In an address delivered by Minister of Foreign Affairs and Foreign Trade, Senator the Hon. Kamina Johnson Smith, at the recent inaugural Gender Equality Awards, hosted by the High Commission of Canada at The Jamaica Pegasus hotel in Kingston, Ms. Grange said the philosophies are aligned with Jamaica’s commitment to the Beijing Declaration and Platform for Action, and the Convention on the Elimination of All Forms of Discrimination Against Women (CEDAW).
“It is more than a core objective, but an important instrument for achieving inclusive sustainable development, in keeping with the global call ‘Planet 50-50 by 2030; Step It Up for Gender Equality’,” the Minister said, adding that she was quite proud to lead the Jamaican Delegation to present the eighth Periodic CEDAW Report to the UN Committee in Geneva, Switzerland, on October 12, 2023.

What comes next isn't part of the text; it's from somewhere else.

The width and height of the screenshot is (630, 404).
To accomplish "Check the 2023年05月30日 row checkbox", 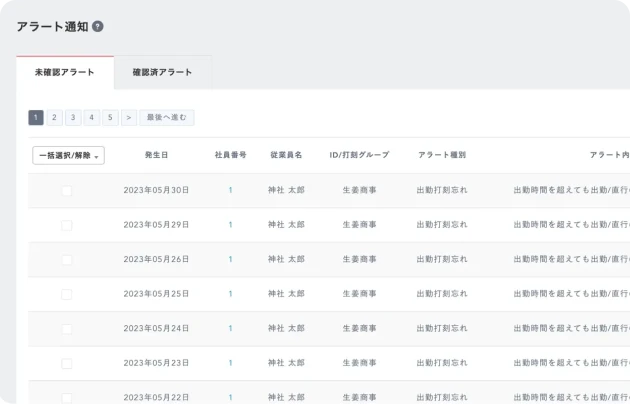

“This is strategically aligned with Goal five of the 2030 Agenda for Sustainable Development and in keeping with our efforts to promote the achievement of gender equality and the empowerment of all women and girls. This is also evidence of Jamaica’s commitment to the global movement for gender equality,” Ms. Grange said.
She underscored that at the centre of mainstreaming gender equality in national development plans, policies, programmes and related activities are the following – the mutually dependent roles of women and men and the understanding that one cannot be changed without affecting the other, and gender issues must be addressed across all sectors, as they are not only community-related but must also be addressed at the policy level as well as at the institutional/delivery system levels.
“Gender equality can be considered as the goal of socio-economic and political power sharing between men and women through equal access to all resources and institutions. This means creating an enabling environment in which women and men are free to develop their full potential and benefit equally from the country’s resources, in a non-discriminatory manner. It also means that adequate considerations are made for gender-differential needs of persons to be considered, valued, and favoured equally,” the Minister said.
Ms. Grange argued that issues such as male underperformance, youth violence, crime and violence are of “utmost concern” to the Government, and her Ministry has prioritised a targeted focus on boys and men, particularly those most exposed to violence, at greater risk of exhibiting poor health-seeking behaviour outcomes, and those who are disproportionately affected by unequal participation in the educational sector at all levels.
“With increasing awareness and concern around the social issues which affect men and boys in Jamaica, the Bureau of Gender Affairs, through the work of the Male Empowerment Unit, has implemented several male initiatives, programmes and strategies in keeping with its targeted focus on men and masculinity,” she said.
The awards covered 14 categories spanning key aspects of gender equality from education, Climate Change, and economic empowerment to gender-based violence prevention, diversity, and inclusion, ensuring that all characteristics of gender equality work are acknowledged and celebrated.